Over the past four years, these words from St Luke's Gospel have become more and more familiar. The Holy Father put the instruction of Our Lord at the centre of the great Jubilee celebration in the Holy Year 2000: "Put out into deep water - Duc in Altum".
St Peter's reply will be familiar to us in Westminster: "If you say so" or "At your word, Lord" is the motto for the Cardinal's programme for diocesan and spiritual renewal.
The words of St Peter seem very appropriate for our celebration today for the feast of St Josemaria Escriva. St Peter's long experience as a fisherman made him hesitate: "Master, we worked hard all night long and caught nothing". Despite the persuading argument from experience and human wisdom, he puts his trust in Christ: "But if you say so".
St Josemaria was also driven by his confidence in the word he received from Jesus Christ and his bride, the Church. In the words of the saint: "A man cannot act in accordance with his Christian faith, cannot truly believe in the Holy Spirit, unless he loves the Church and trusts it". We hear the voice of Christ speaking in his Church and we respond with Peter, with St Josemaria, "if you say so, we will pay out the nets".
There are also times when we share St Peter's hesitation: we are diffident in the face of the task that Our Lord puts before us. We feel unworthy or ill-equipped - we know that what he asks will need our whole-hearted and generous commitment, and we shrink.

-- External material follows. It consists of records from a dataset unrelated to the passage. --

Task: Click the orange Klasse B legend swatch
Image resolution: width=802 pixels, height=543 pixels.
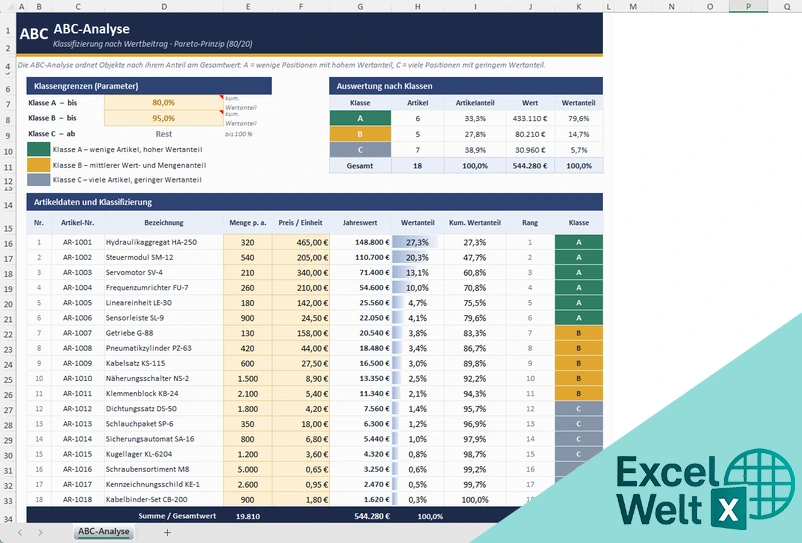Action: click(x=38, y=165)
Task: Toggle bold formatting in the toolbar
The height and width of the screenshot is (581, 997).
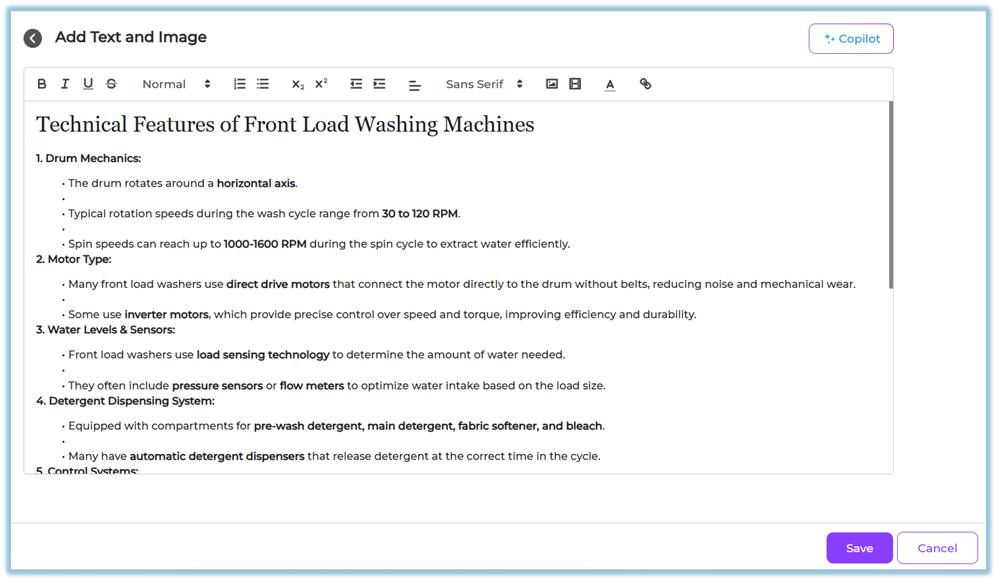Action: click(42, 84)
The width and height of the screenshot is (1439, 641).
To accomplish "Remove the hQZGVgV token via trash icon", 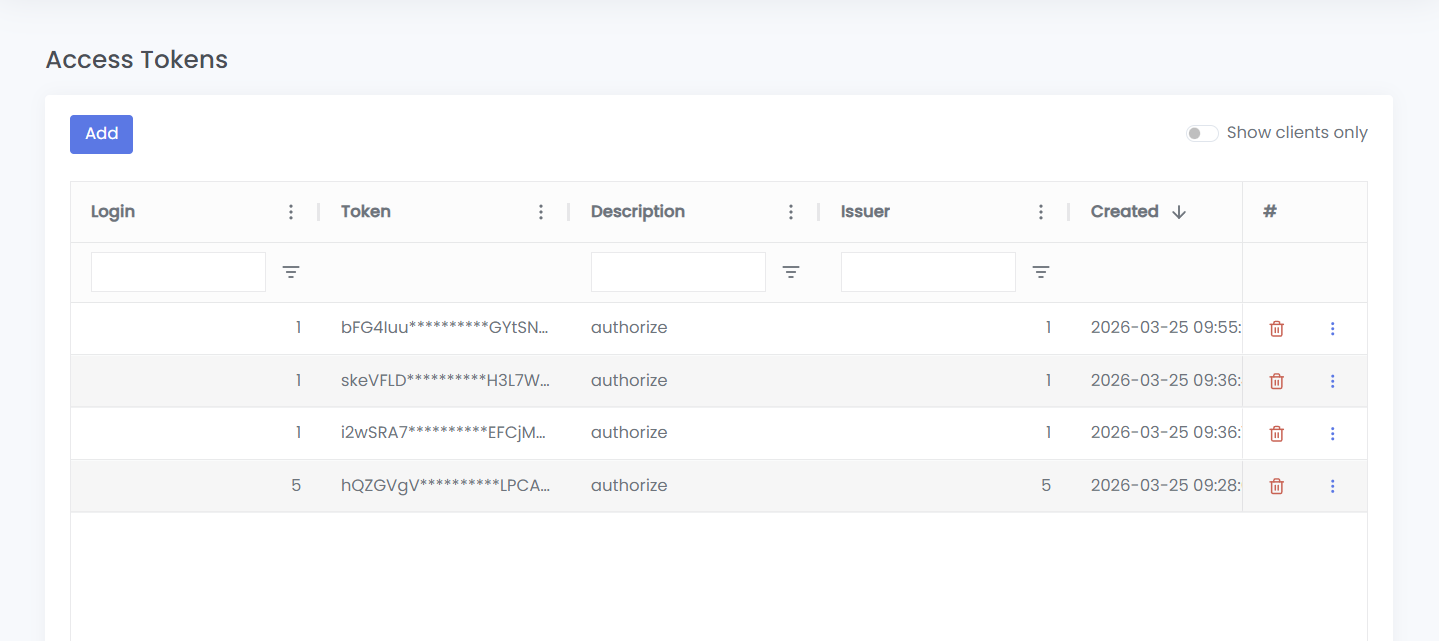I will tap(1276, 486).
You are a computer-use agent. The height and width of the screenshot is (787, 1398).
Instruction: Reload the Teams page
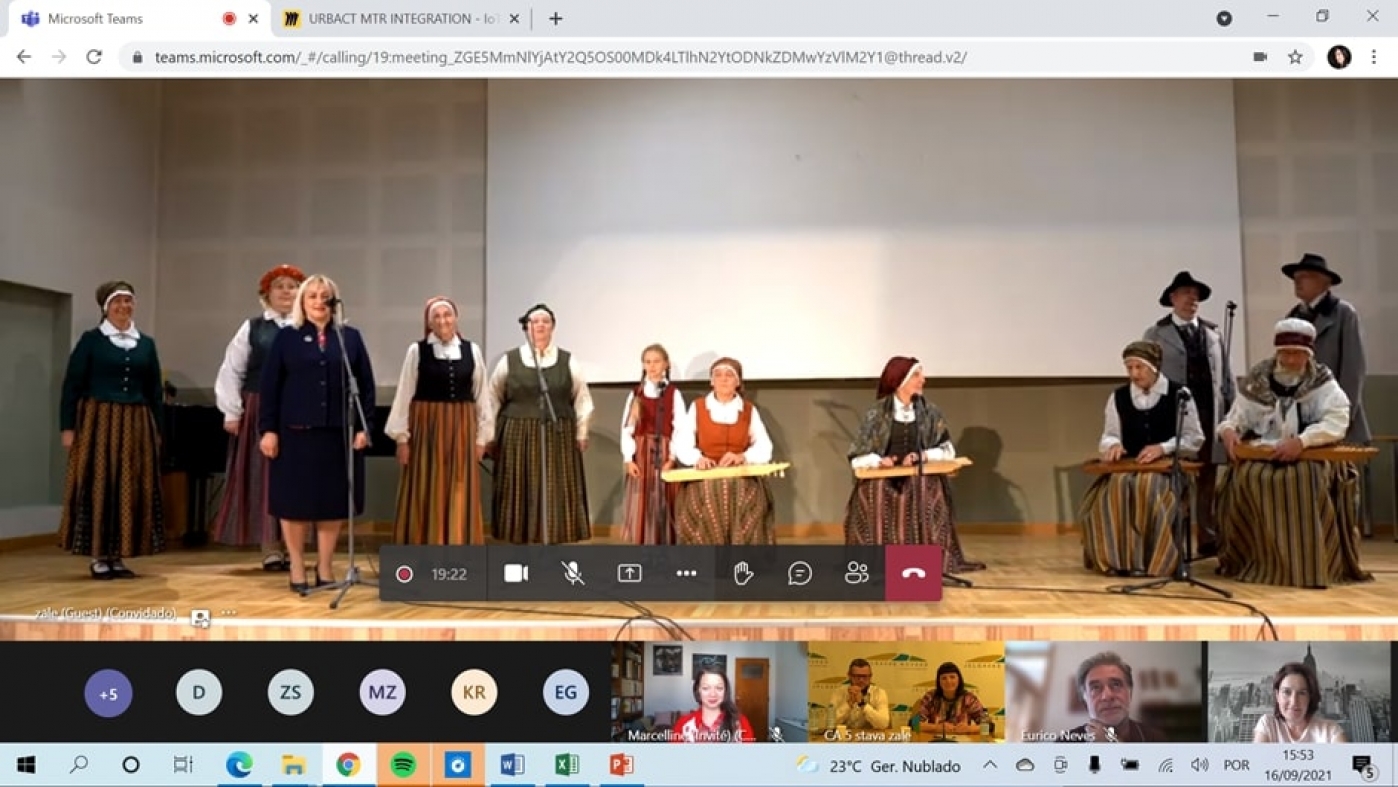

It is then above all, that we need the Holy Spirit to give us strength to embrace the Cross we are asked to carry. Over the 18 months that I have been in Westminster I have been able to visit three of the houses of Opus Dei, and I appreciated the way each visit began and ended before the Blessed Sacrament in the chapels at Orme Court, Netherhall and Ashwell House. I noticed at the entrance to each chapel the simple, but compelling, presence of the Cross. It was a reminder of the way that St Josemaria had lovingly embraced the cross of Christ in his own life, and so deepened in trust.
This confidence and trust has attracted many others to St Josemaria, so that today the family of Opus Dei is moved by his life and teaching, and recognises ever more clearly the wonderful work that the Holy Spirit is achieving through his example and intercession.
St Josemaria had a truly loving relationship with the Holy Spirit. He said "Christian tradition has summarised the attitude we should adopt towards the Holy Spirit in just one idea: docility." He also knew that this relationship would be dynamic and lead to great change: "He is the one who cleanses the soiled, heals what is sick, sets on fire what is cold, straightens what is bent and leads men towards the safe harbour of salvation and eternal joy."
In these words from the great hymn of the Holy Spirit, St Josemaria sums up the work of God in which we also are caught up.
In every home, in each centre of learning and in the workplace we are called to give ourselves generously to this task - to reply with St Peter and St Josemaria: "At your word, Lord".